• _Article_
I just moved into my girlfriend’s house, but she and I are not sure how to split the rent. She has two kids, so the question is, would it be 50/50 or would she pay a lil more because of the children? What do you think? — One-Fourth of the Equation


I think you should have discussed this (and all these other topics) before moving in together, especially considering there are two kids involved. And since you didn’t, and you are asking me what the correct answer is, I’m guessing you want to pay less than half the rent and, knowing your girlfriend might not be happy with that set-up, you’re hoping a third party backs you up. I’m not going to be that third party.

I think it’s shitty that you didn’t tell her before moving in with her and her two daughters that you didn’t want to be responsible for half the rent. (To be fair, I think it’s shitty of her as a mother to move some guy into her family home without ironing out important details like how to split the bills). Obviously, you need to talk about it ASAP, but don’t be surprised if she’s not thrilled with your idea of fair.

My boyfriend and I were dating for a year and three months, and, after two months of bickering and fighting, we decided to break things off. We never gave each other space and we were still hanging out with each other after the breakup. We have now been broken up for two months already, but every time we hang out we act like a couple and we talk to each other pretty much on daily basis.

We don’t talk about the relationship – we just say that, if it’s meant to be, it will happen without us noticing it. We have feelings for each other and we are not interested in anyone else. My question is: Should I do something to make him want to label the relationship again? Or just go with how things are going and let it happen in its time? — Ready for Another Label

 
If you never had space and time away from each other, nothing about a relationship will be different than it was before. If you want the same problems you had (and I’m guessing those included communication issues), sure, ask if he’s ready to label your relationship. If you want to not have the same problems you had before, you need to not see or speak to him for a while (like a couple of months, at least) before actively discussing whether you’re ready to be in a relationship again. “Letting it happen” is a bullshit excuse for being lazy and giving yourself an easy way out when something better comes along.

• _Data section_

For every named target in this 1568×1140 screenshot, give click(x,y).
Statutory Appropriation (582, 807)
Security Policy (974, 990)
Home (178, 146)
--
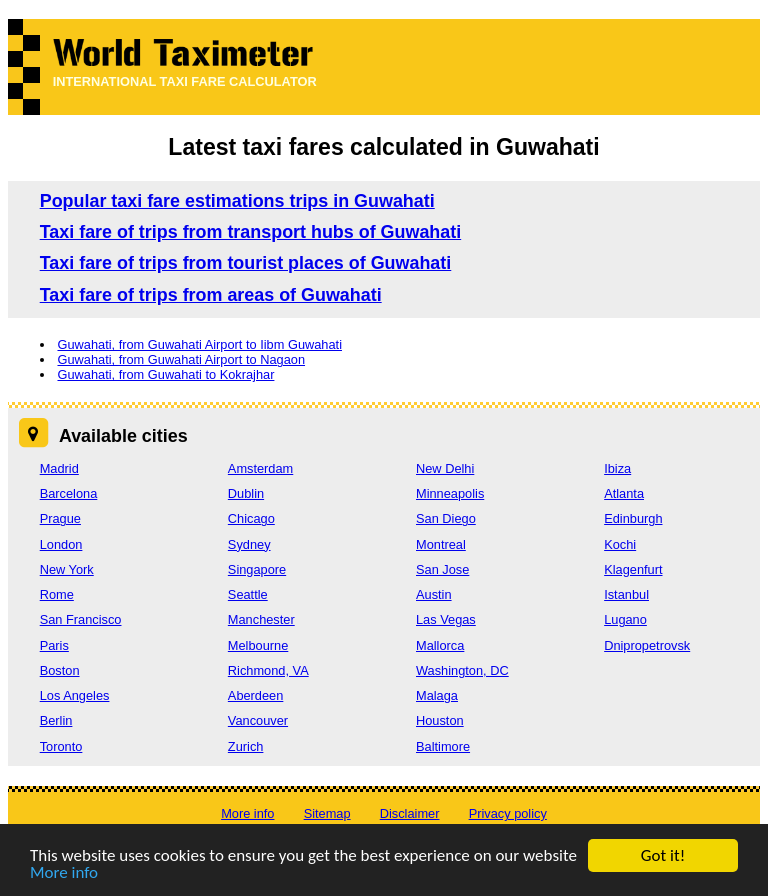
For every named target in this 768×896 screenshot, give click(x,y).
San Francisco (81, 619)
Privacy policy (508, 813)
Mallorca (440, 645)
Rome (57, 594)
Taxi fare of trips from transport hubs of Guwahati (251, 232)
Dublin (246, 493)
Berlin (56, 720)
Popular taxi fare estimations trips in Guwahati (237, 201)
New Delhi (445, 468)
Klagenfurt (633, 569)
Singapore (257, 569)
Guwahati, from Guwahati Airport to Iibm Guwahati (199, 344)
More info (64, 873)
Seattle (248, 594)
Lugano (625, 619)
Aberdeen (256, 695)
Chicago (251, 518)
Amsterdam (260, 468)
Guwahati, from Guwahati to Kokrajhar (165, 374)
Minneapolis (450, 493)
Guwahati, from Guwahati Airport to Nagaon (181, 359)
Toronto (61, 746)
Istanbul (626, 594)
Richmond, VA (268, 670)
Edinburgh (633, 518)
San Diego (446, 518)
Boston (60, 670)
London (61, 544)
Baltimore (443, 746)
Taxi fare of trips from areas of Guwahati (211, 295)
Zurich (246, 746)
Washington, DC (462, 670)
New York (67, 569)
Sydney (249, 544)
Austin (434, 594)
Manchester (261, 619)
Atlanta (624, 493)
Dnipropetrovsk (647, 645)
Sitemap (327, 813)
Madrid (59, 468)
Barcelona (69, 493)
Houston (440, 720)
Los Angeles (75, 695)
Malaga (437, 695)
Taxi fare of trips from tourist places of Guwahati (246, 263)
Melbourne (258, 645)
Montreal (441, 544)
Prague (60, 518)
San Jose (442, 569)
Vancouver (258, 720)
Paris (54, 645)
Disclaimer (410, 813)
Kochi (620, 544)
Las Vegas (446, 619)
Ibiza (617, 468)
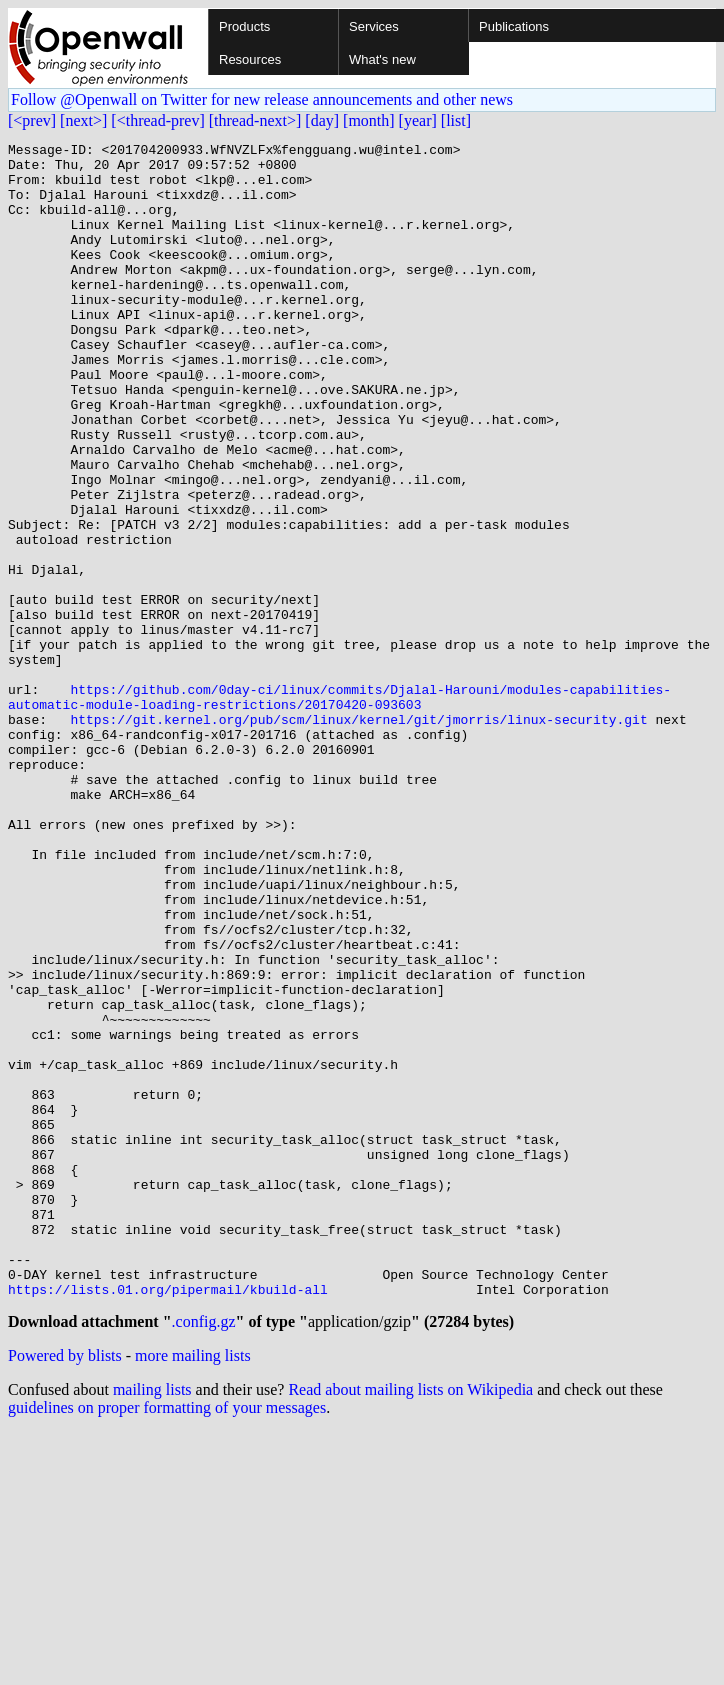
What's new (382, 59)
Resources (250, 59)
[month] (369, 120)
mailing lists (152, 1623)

• _Set of tasks_
1. Decide whether each statement below agrees with the advice column, answering yes or no and quoting the words of the column that settle it: (a) The girlfriend in the first letter has two children. (b) After the breakup, the writer of the second letter and the boyfriend stopped spending time together. (c) The columnist advises going without seeing or speaking to the boyfriend for at least a couple of months.
2. Carry the advice column forward, starting right after its final sentence.

• _Answers provided_
1.
(a) Yes: "She has two kids"
(b) No: "we were still hanging out with each other after the breakup"
(c) Yes: "you need to not see or speak to him for a while (like a couple of months, at least)"

2.
I am a runner in great shape who has been dating a man for three years. When we have sex, he never looks at me or touches me — it’s always all about him. I have brought this to his attention many times and, although he says he will try to think of me more, he never does. In this last year I have noticed he really stares at very young girls, aged 12 to 16 (we are in our 40s), which makes me worry he may have a problem.

I’m not one to get jealous, and I can’t say that’s what I am feeling — it’s more nervousness. I don’t want to marry him if there’s a problem there. I brought it to his attention once, and he said it’s normal for men to look at women. I agreed, but I said it’s not normal for men to look at little girls like he does. Help, I don’t know what to think! — Not a Little Girl

 
You’re right — it’s not normal for a grown man to check out young girls. It’s also not normal for a woman to stay with a man who doesn’t look at her or touch her. I can’t believe marriage with this loser is even anywhere near the realm of possibility for you. The guy is sick, but, even if he weren’t, he doesn’t pay attention to you. That’s reason enough to MOA.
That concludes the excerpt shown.